We often stick a wooden pole into the middle to act as a ‘thermometer’ to test whether or not the pile is heating up and working properly. You can pull this stick out of the pile after about a week and it should feel warm to the touch. If it’s not warm, this could mean that the pile is too wet, too dry, getting too much air, or too little air. If this happens, you can turn the pile over in layers and rebuild the pile. Normally, we turn a healthy compost pile after about three weeks (adding more water as needed), and in another three weeks it is ready for use. By building a new pile every three weeks, we have one we are building, one we are turning, and one we are using.

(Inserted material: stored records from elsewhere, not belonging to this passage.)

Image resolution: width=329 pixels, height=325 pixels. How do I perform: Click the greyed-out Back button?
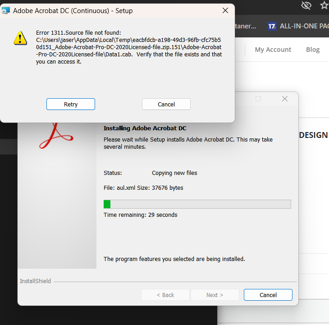point(165,295)
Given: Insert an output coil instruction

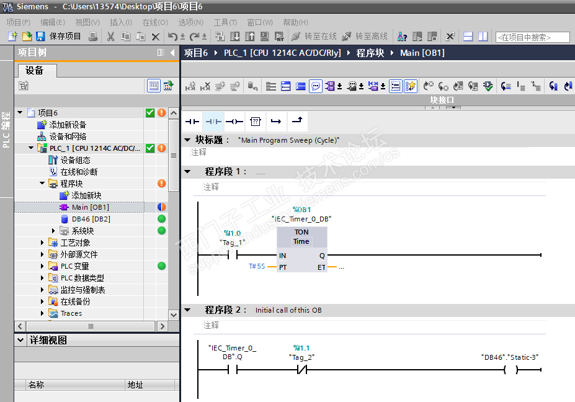Looking at the screenshot, I should pyautogui.click(x=234, y=121).
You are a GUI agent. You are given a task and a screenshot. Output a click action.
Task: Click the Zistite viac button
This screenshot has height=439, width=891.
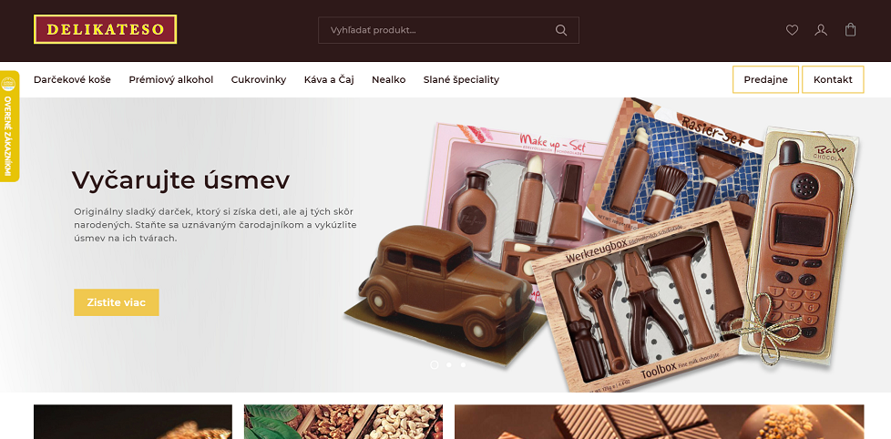(117, 302)
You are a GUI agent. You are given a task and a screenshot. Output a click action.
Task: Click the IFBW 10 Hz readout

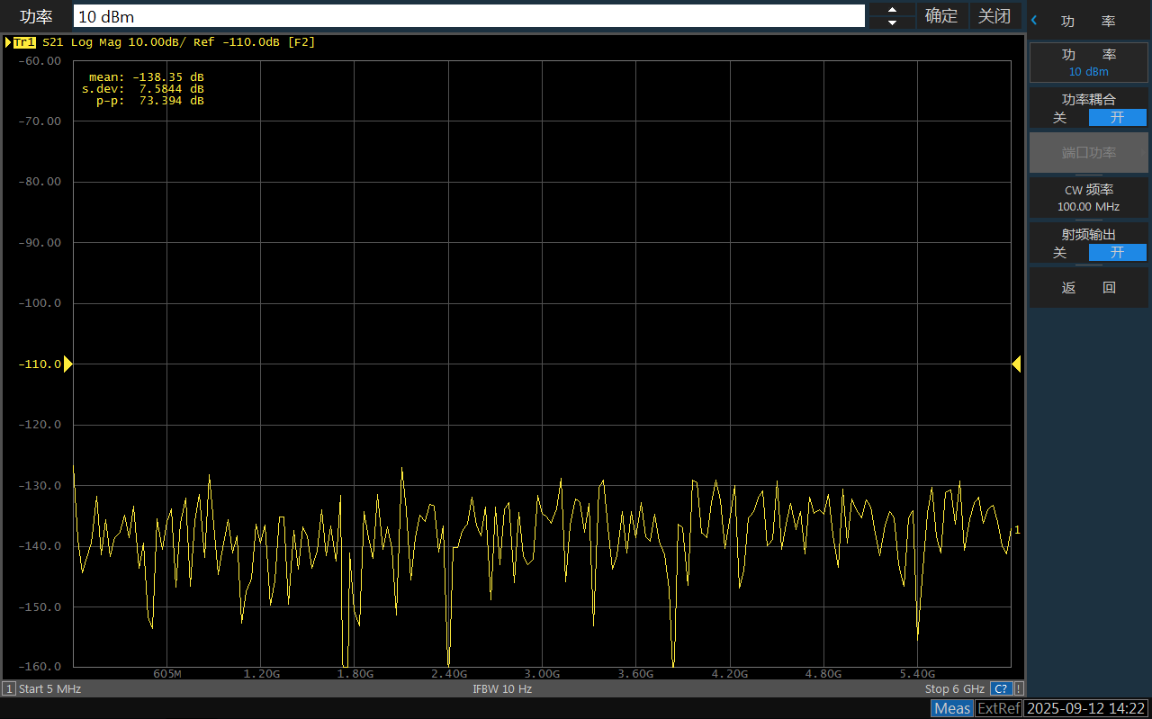coord(502,689)
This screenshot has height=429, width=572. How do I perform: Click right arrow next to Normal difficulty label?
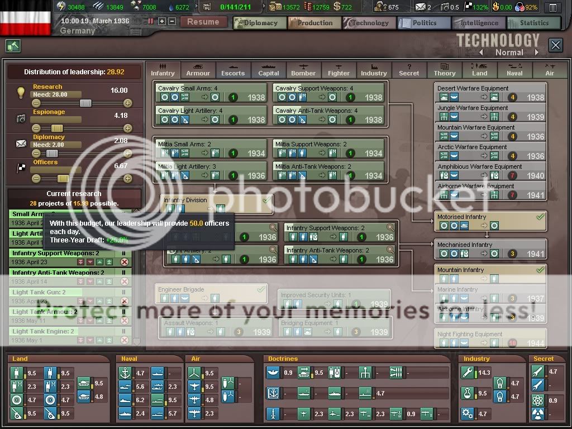(536, 53)
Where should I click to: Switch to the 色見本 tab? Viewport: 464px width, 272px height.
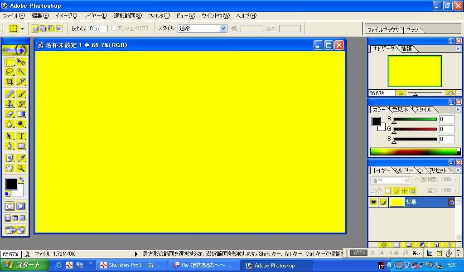click(400, 110)
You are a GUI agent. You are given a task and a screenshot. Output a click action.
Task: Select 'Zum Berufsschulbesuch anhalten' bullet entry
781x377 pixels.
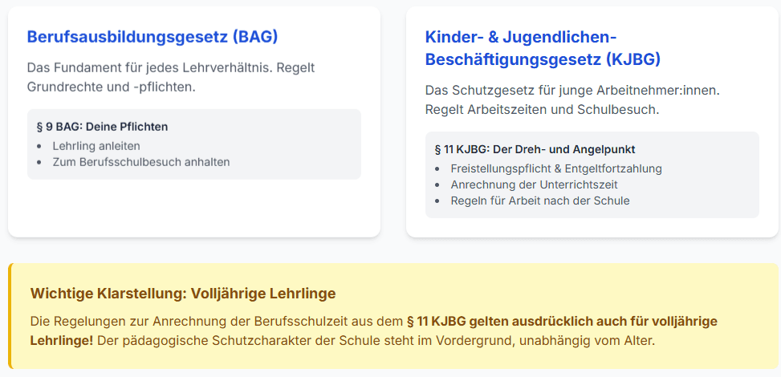pyautogui.click(x=141, y=162)
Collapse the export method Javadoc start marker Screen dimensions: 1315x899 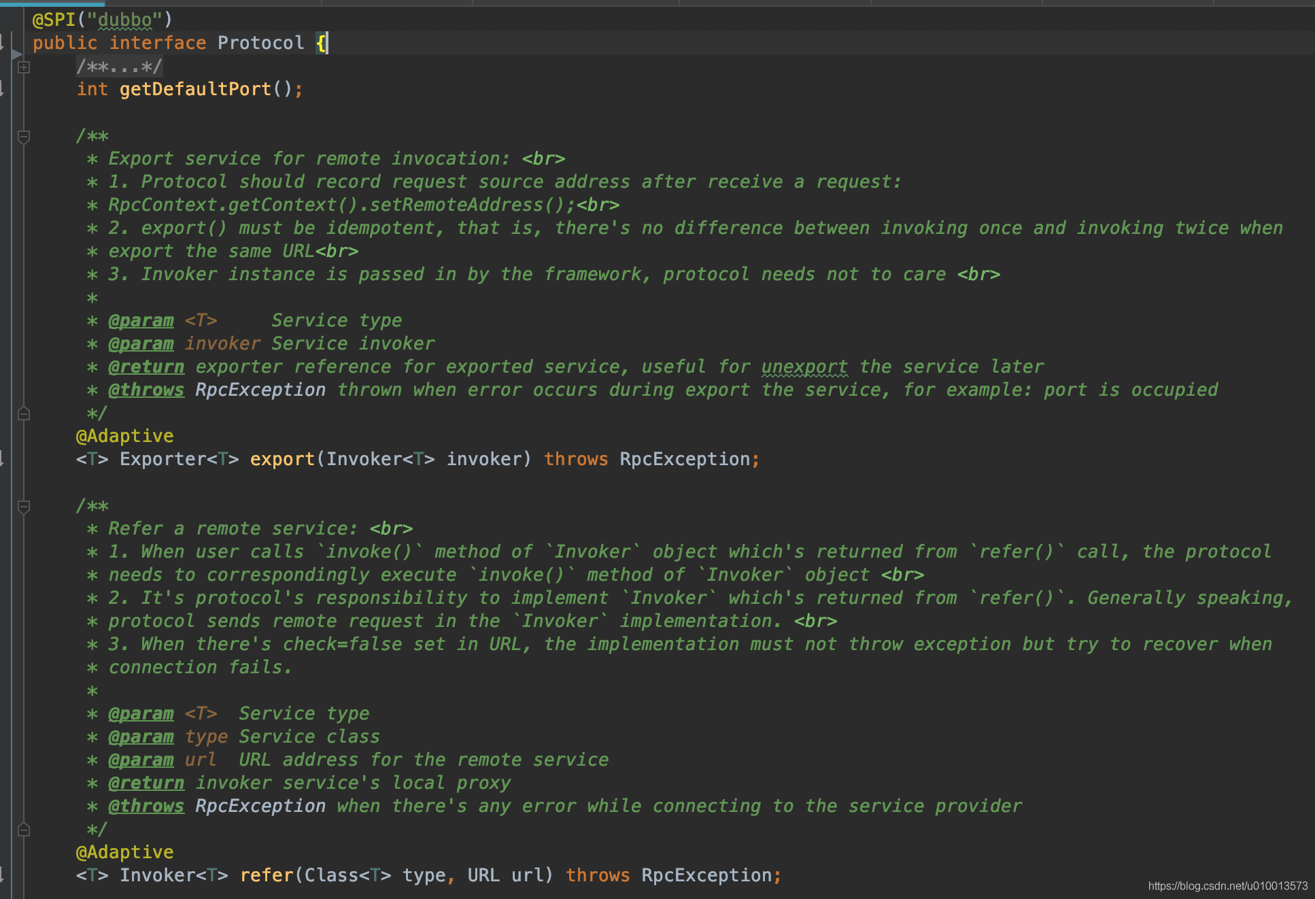coord(24,137)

Commercial composting bins at Child Legacy, Malawi

A great deal of organic matter in Malawi is wasted due to poor resource management. Some of it gets mixed with plastics and buried in the ground, and many more resources simply go up in smoke when people burn organic matter in markets or around homes. If these resources were converted to compost, it would help to feed the soil, reduce the amount of money spent on synthetic fertilizers, and rebuild the soil structure (which helps to prevent floods and droughts).

If you are not already making and using compost, give it a try! It is a simple, safe, and cheap way to feed your soil and improve the health of your ecosystems. With a little practice, you’ll quickly become a pro!